In his field escapades, Mohammed has come face to face with stigma and discrimination facing PLHIV. At the moment, he is looking for a home for two children who were thrown out of their home for being found to have HIV.
“I have been trying to talk to the catholic mission to accommodate them because here we do not have an orphanage,” says Mohamed. “They are denied even their right to go to school. At night, they have to brave the chilly night outside the family house where they are supposed to sleep.
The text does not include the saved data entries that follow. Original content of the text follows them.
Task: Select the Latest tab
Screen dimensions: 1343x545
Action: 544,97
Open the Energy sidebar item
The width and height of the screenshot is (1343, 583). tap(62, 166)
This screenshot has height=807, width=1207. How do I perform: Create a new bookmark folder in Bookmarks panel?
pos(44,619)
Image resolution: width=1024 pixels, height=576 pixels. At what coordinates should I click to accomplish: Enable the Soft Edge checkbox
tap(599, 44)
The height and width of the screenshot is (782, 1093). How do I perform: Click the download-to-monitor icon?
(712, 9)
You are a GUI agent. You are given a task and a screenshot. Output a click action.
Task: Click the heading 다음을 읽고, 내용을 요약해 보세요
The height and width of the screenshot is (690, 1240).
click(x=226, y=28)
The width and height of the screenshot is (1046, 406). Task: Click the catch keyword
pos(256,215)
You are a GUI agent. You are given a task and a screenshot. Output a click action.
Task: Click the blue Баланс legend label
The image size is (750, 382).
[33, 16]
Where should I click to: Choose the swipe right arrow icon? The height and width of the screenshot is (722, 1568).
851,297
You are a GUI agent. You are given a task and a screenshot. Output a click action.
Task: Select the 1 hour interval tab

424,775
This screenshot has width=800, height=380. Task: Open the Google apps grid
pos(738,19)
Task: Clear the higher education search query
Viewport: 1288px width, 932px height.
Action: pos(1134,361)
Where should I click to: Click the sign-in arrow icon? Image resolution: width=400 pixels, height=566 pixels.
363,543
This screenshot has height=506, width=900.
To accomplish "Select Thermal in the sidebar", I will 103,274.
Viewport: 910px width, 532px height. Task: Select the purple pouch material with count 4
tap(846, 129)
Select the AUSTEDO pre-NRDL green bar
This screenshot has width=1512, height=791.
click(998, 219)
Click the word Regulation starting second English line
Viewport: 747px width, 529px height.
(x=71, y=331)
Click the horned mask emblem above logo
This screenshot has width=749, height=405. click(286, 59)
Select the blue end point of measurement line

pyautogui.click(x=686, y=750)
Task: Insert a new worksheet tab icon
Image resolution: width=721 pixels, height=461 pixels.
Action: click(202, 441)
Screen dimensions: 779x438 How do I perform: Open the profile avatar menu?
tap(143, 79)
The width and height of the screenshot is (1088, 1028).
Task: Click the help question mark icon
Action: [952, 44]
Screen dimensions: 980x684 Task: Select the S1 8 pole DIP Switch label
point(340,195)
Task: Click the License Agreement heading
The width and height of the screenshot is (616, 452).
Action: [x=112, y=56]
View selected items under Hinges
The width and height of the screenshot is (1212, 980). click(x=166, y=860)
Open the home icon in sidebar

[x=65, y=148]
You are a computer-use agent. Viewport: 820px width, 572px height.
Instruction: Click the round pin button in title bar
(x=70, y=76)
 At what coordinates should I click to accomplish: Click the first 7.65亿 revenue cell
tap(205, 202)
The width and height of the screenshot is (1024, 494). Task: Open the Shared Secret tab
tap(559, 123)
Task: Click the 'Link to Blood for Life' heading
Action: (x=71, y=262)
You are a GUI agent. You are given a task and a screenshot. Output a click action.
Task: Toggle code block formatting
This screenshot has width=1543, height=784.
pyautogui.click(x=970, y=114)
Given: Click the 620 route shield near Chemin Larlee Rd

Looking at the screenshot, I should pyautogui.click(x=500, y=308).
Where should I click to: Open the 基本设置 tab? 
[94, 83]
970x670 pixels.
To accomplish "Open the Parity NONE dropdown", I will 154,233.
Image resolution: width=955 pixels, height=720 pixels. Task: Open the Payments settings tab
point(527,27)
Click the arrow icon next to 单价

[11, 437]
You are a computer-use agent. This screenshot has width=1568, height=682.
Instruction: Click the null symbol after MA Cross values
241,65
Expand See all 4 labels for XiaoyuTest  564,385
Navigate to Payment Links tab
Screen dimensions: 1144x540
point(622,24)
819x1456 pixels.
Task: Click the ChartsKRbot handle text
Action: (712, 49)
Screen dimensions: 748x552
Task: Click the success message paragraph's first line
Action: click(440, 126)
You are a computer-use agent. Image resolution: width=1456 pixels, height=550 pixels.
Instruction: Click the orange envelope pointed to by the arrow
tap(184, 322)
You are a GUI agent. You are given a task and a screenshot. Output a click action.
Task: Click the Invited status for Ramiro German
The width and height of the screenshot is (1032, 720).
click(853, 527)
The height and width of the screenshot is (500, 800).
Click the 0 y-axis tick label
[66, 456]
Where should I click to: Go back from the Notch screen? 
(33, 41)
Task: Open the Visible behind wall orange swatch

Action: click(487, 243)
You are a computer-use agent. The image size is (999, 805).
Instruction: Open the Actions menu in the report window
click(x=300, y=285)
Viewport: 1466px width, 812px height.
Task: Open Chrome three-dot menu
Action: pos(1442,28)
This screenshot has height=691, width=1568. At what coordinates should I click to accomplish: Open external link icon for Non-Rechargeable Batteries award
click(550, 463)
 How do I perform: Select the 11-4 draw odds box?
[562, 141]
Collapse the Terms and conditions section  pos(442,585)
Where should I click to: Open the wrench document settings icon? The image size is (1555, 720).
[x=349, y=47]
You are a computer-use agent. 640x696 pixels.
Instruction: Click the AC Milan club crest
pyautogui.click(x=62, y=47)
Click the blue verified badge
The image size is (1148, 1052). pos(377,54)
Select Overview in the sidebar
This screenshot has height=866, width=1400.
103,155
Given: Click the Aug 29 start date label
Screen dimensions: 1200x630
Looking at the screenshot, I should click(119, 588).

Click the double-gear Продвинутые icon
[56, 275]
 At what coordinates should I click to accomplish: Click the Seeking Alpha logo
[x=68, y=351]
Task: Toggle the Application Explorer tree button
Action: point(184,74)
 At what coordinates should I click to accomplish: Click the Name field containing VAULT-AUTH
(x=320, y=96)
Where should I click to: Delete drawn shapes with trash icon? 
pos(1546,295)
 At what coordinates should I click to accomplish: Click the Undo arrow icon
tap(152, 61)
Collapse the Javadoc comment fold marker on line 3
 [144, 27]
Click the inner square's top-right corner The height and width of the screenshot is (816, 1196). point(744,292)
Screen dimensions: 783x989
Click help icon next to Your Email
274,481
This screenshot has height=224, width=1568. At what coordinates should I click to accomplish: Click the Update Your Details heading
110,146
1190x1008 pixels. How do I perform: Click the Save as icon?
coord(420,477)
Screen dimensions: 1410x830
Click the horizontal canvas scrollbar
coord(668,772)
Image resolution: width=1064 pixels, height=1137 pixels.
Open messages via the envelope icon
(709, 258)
They cannot mix with other children.”
In the scale of Dr Salat Girad Mohamed who is a superintendent at Wajir district hospital however, HIV/AIDS prevalence in the province is still low, but this cannot be said to be a safe level as a mix of people from the East and Horn of Africa continue to filter into the region.
The movement and infiltration of people from the region and a vibrant 24 hour economy in most towns here ensures free flow of money, and according to Dr. Mohamed, the double standard of chastity in the shelter of home and risky behaviour in the anonymity of urban night is beginning to catch up.
“HIV/AIDS prevalence here has been low but we fear the movement and interaction of NEP residents with people from other parts of the country and the region may accelerate higher infections,” says Dr. Mohamed. “What we need to do is sensitize the communities about HIV/AIDS so that the levels can be kept as low as possible. However stigma and acceptance of HIV/AIDS, as with any other disease, is still a problem.”
So problematic is institutionalized stigma that few residents are willing to speak freely about HIV/AIDS. Those who can at least listen will dismiss the subject with a harmless chuckle. This is how Mrs Khadija Abdi (not her real name), a community worker with the TB Manyatta facility in Wajir town, often shrugs off nosy visitors.
“I have never seen a person with HIV/AIDS,” says Mrs. Abdi although the harmless giggle that follows betrays that there is more behind her neatly clad veil than the almost solemn admission that she fronts.
Faced with incessant droughts due to the arid terrain, struggling to break from the shackles of stigma may not come as cheaply as a visit from the District AIDS/STI Coordinator.
According to Sheikh Mohammed Shakul, however, stigmatizing PLHIV is evil and goes against the doctrines of Islam.
“The holy book of Quran disowns any form of stigma affecting the human being,” says Sheikh Mohamed, an Imam who preaches in Nairobi. “What we are seeing in NEP is a case of perception and is not guided by any religious doctrines.”